Particolare tenuità: basta anche un solo elemento ostativo decisivo (Cass. pen. n. 9114/2026)
Principi di diritto (Massima)
La causa di non punibilità per particolare tenuità del fatto richiede una valutazione congiunta delle modalità della condotta, del grado di colpevolezza e dell’entità del danno o del pericolo. Per il riconoscimento dell’art. 131-bis c.p. tutti i criteri devono essere valutati positivamente; per escluderne l’applicazione è invece sufficiente anche un solo elemento ostativo, purché ritenuto decisivo e adeguatamente motivato. La condotta successiva al reato, pur valutabile nel vigente assetto normativo, non ha efficacia necessariamente determinante quando l’offesa o le modalità della condotta superino la soglia della tenuità.
Il Fatto
L’imputato veniva condannato per lesioni personali dolose aggravate dall’uso di un coltello a serramanico. La persona offesa aveva riportato una ferita da punta e taglio al fianco, estesa fino al gluteo, con prognosi di venti giorni. Anche l’imputato aveva subito lesioni nell’ambito della colluttazione. La Corte d’appello confermava la decisione di primo grado e negava l’applicazione dell’art. 131-bis c.p.

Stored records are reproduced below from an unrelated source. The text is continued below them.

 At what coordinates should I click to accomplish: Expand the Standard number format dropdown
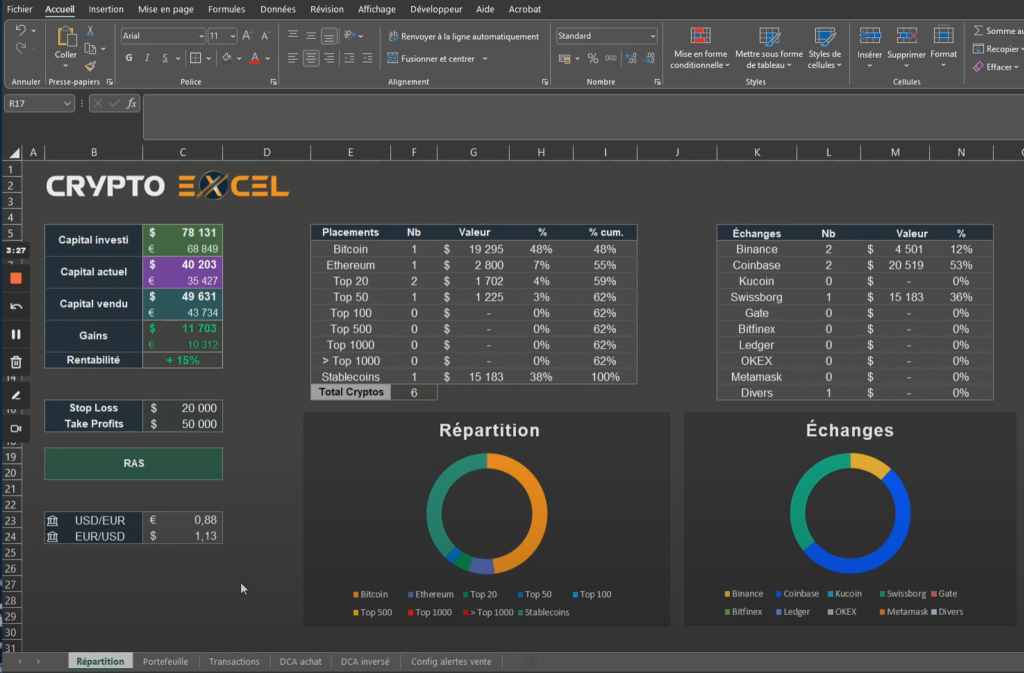[x=652, y=36]
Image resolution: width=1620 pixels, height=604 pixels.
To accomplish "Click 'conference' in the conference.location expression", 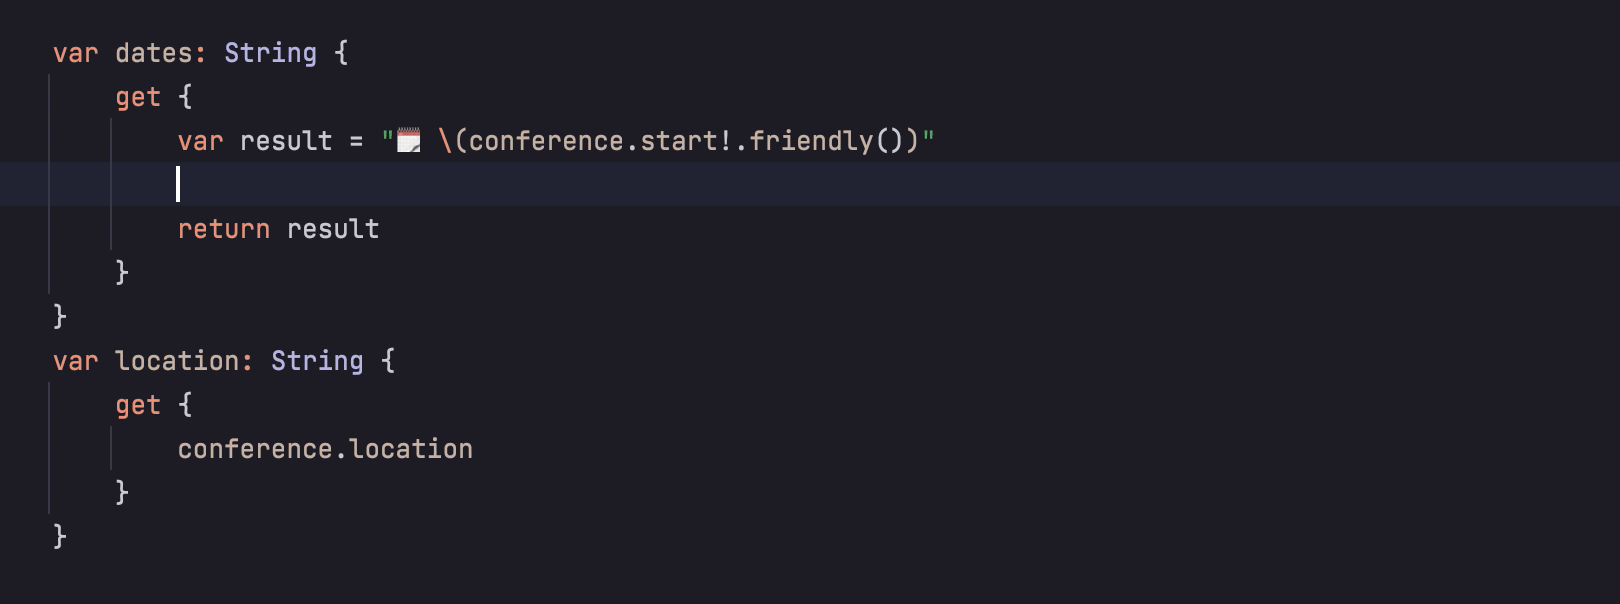I will tap(255, 449).
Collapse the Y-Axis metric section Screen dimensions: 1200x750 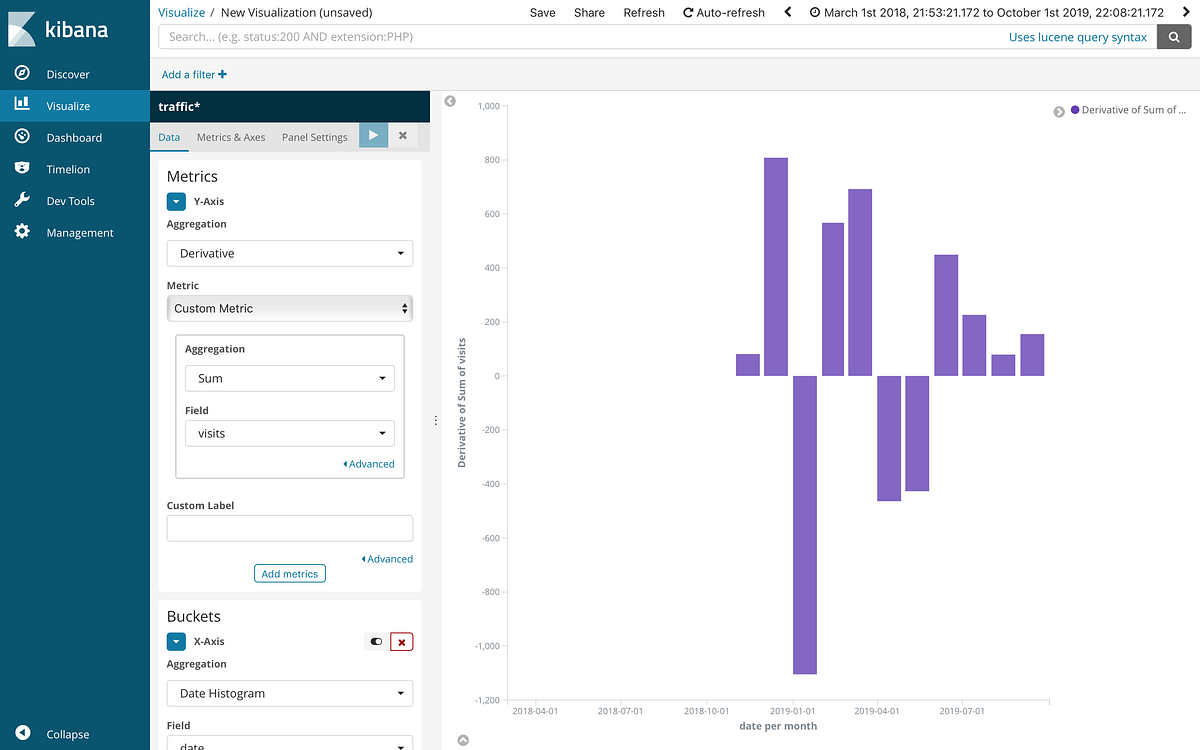coord(176,201)
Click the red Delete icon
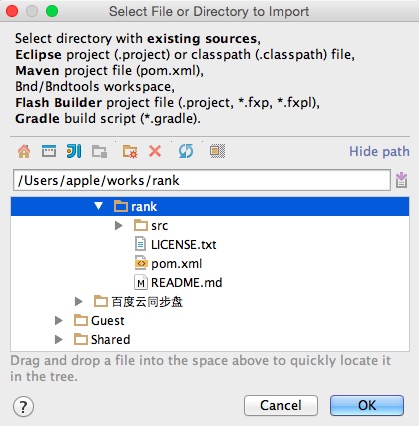This screenshot has height=426, width=419. (155, 151)
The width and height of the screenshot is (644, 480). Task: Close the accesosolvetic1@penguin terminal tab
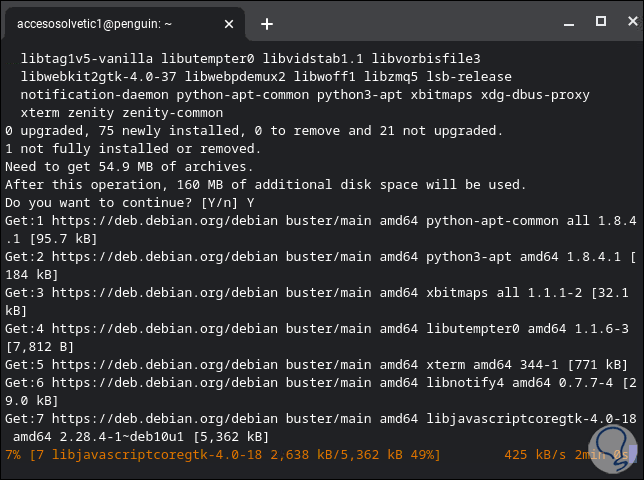pos(228,23)
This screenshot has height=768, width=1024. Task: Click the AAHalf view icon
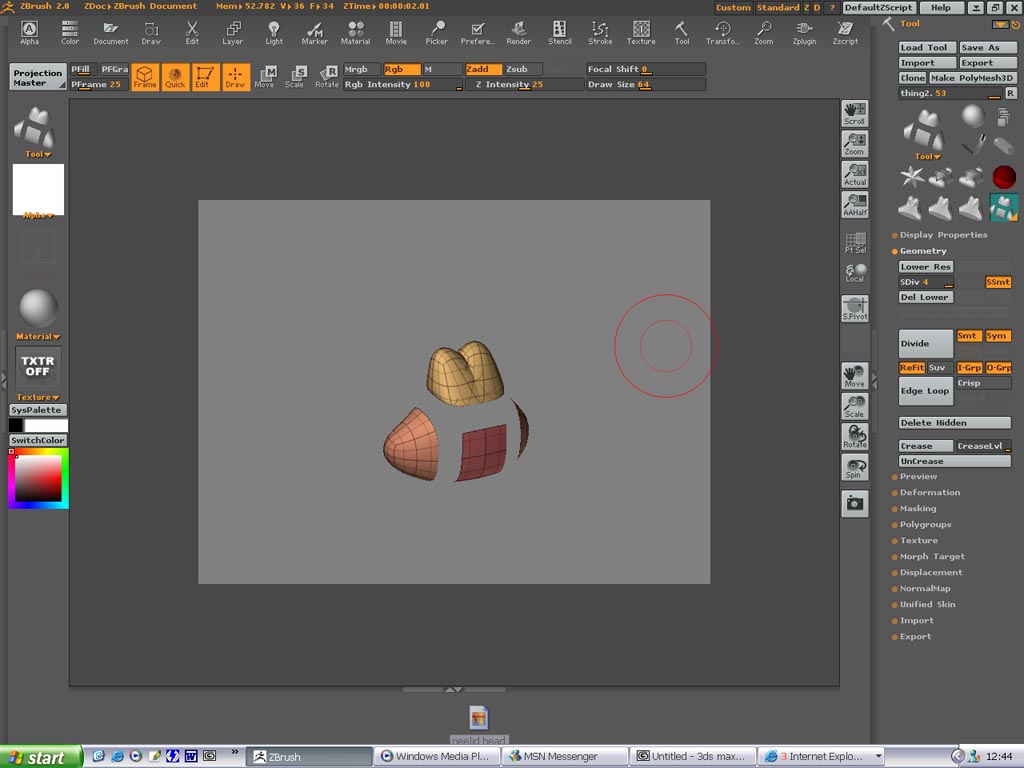(854, 205)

La difesa ricorreva per cassazione sostenendo che i giudici di merito avessero valorizzato soltanto l’entità delle lesioni e la pericolosità del colpo, senza considerare adeguatamente la reciprocità dell’aggressione, la remissione della querela e la successiva composizione del conflitto, nonché ulteriori elementi ritenuti indicativi di una minore gravità complessiva della condotta.
La Motivazione della Corte
La Cassazione ribadisce che il giudizio sulla particolare tenuità rientra nella valutazione discrezionale del giudice di merito. L’art. 131-bis c.p. impone di prendere in considerazione le modalità della condotta, il grado della colpevolezza e l’entità del danno o del pericolo secondo i parametri dell’art. 133, comma 1, c.p. I criteri devono concorrere positivamente per consentire l’applicazione dell’istituto. In senso inverso, però, l’apprezzamento negativo anche di uno soltanto di essi può essere sufficiente a impedirne il riconoscimento.
Nel caso concreto, la Corte d’appello aveva individuato due elementi decisivi: la non esiguità del danno, desunta dalla prognosi delle lesioni, e le modalità particolarmente pericolose della condotta, caratterizzate dall’impiego di un coltello e dalla zona del corpo colpita, suscettibile di lesioni profonde e di sanguinamenti difficilmente controllabili. Tali elementi erano stati valutati in termini concreti e non stereotipati.
La Cassazione esclude che il giudice fosse tenuto a confutare analiticamente ogni ulteriore dato favorevole prospettato dalla difesa. La stessa sentenza impugnata aveva infatti preso in considerazione la reciprocità delle aggressioni e la remissione della querela, ma li aveva ritenuti recessivi rispetto alla gravità dell’offesa e alle modalità della condotta. La motivazione può quindi ritenersi sufficiente quando renda chiaramente percepibile l’elemento ostativo considerato determinante.
La condotta successiva al reato, compresa la remissione della querela e l’eventuale composizione bonaria, è certamente valutabile alla luce dell’attuale formulazione dell’art. 131-bis c.p., ma non assume valore automaticamente decisivo. Se gli altri parametri, a partire dall’entità dell’offesa, superano la soglia della particolare tenuità, il comportamento successivo non impone l’applicazione della causa di non punibilità. Le ulteriori censure dirette a rivalutare l’accidentalità del colpo o l’intensità del dolo vengono ricondotte a una richiesta di nuova lettura del fatto, non consentita in sede di legittimità. Il ricorso viene pertanto rigettato.